The numbers that sum up modern smalltown Ireland

Here are the lotto numbers — 42, 3, 9, 39,11, 37

In a town I know quite well, these are the numbers that are resonating this week. Not because some local octogenarian who spends €10 a week on her lucky dip has won some obscene amount of money. No, the number resonates the opposite of joy. These are the numbers that represent the new reality in small towns like the one I am referring to.

42 — That is the number of young men, men alone, who have left the parish for Australia...since Christmas. The New Year is but a fortnight old and already the heart and soul of that town has been ripped out. The local sports teams are devastated. They do not know if they will be able to field this year, well, field a competitive team anyway. There will always be young lads coming through, but to take 42 out of the available pick, then you are left with no hope. Indeed, the only hope is that every parish across the county is losing the same number of young people.

3 —That is the number of major businesses that closed...since this day last week. Businesses that had been in the town for generations, two, three generations. Businesses that gave to the town as well as benefited from it. Businesses which knew good times over the past decade when young people, flush with cash, opted to eat out every day rather than cook at home in their plush apartments which have sprung up over the place. Gone, doors shut, staff let go.

9 — That is the number of people who have taken their own lives in the general area over the last four or five years. Five of that number were since last summer. Families are left numbed by it all. Not knowing what to say. Friends are left shocked, wondering whether they fulfilled their duties. People look at each other, struggling to find the words.

37 — The number of families locally who each month wave good-bye to a father or mother as he/she flies out of Knock Airport to commute to work on the building sites of London. Young children find themselves growing up in a country that has changed, in a household that has changed. Young children who knew comfort and security but who are beginning to realise that not all is like it used to be.

11 — The number of months it has been since a property sold in that town.
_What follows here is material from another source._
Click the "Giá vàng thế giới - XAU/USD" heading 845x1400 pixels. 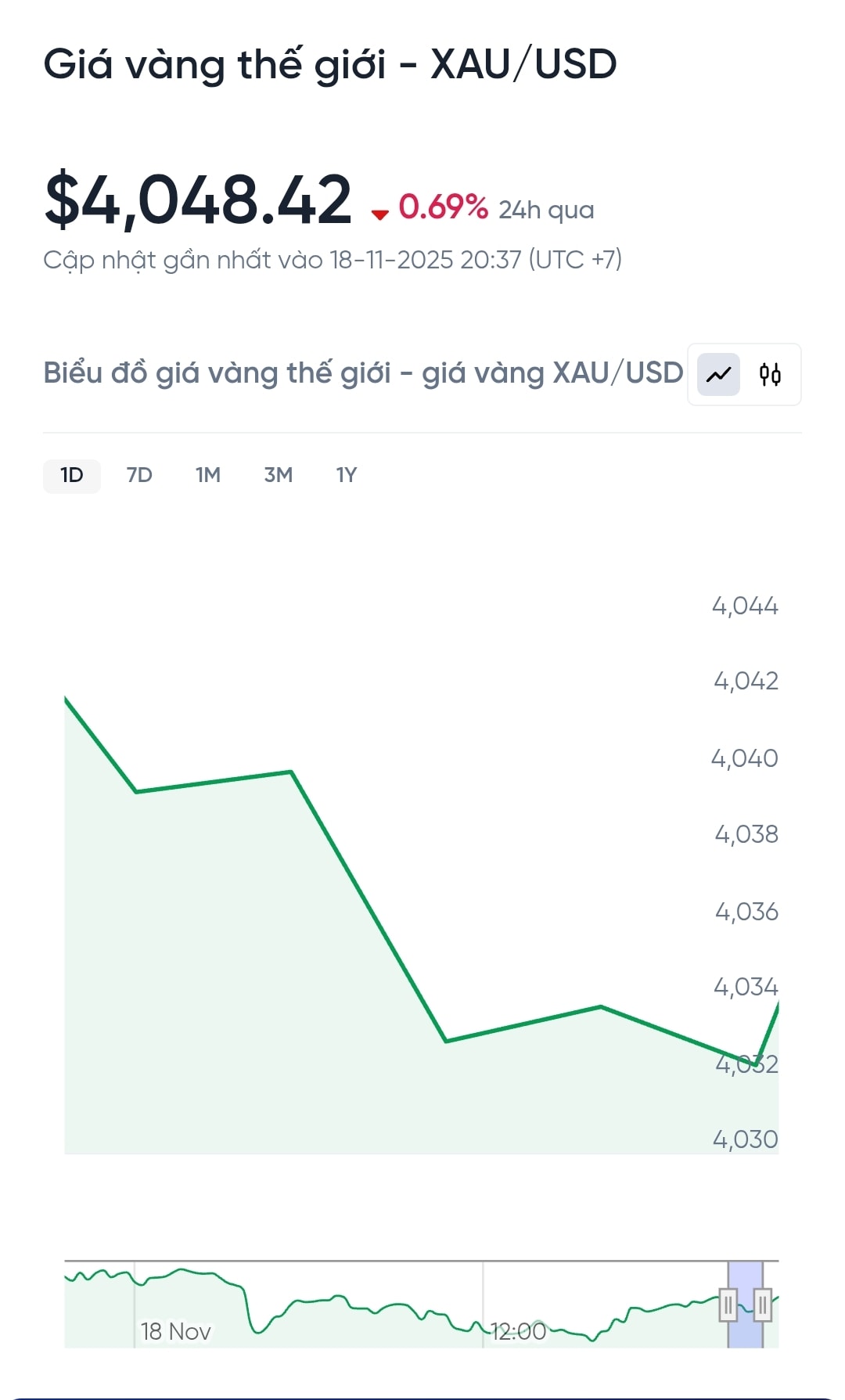tap(329, 64)
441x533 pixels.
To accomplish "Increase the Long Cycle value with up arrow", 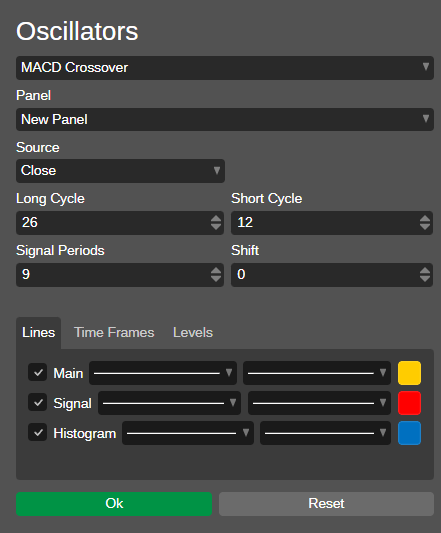I will click(216, 219).
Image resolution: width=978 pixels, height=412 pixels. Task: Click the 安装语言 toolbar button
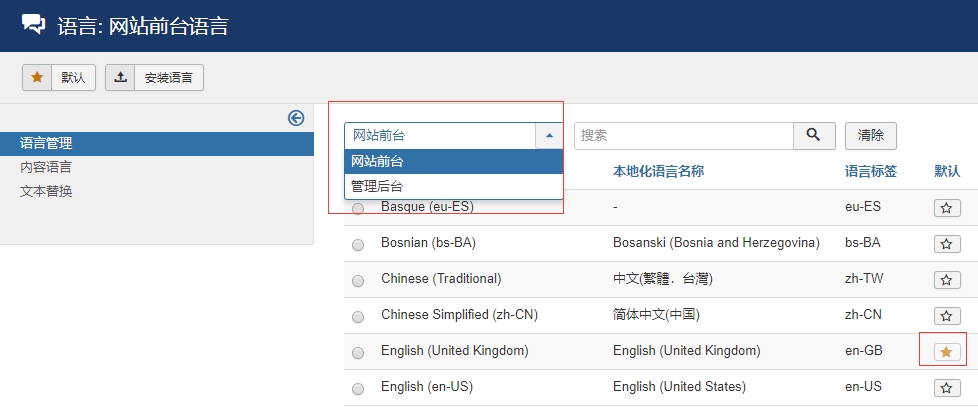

39 — That is roughly the number of houses in the town in which electricity does not shine a light at night. My source tells me that this is the number of families who got their heat this winter from gas lamps bought in the local discount supermarket, which by last week had sold out as the families continue to buy them to see if they can get through the month of January without succumbing to the cold, which thankfully did not come this year. They have all had to stop paying their ESB bills, gas bills, so that mouths can be fed.

Did I mistakenly omit the bonus number. No, I didn’t. That’s just it. There isn’t any bonus number for small town Ireland.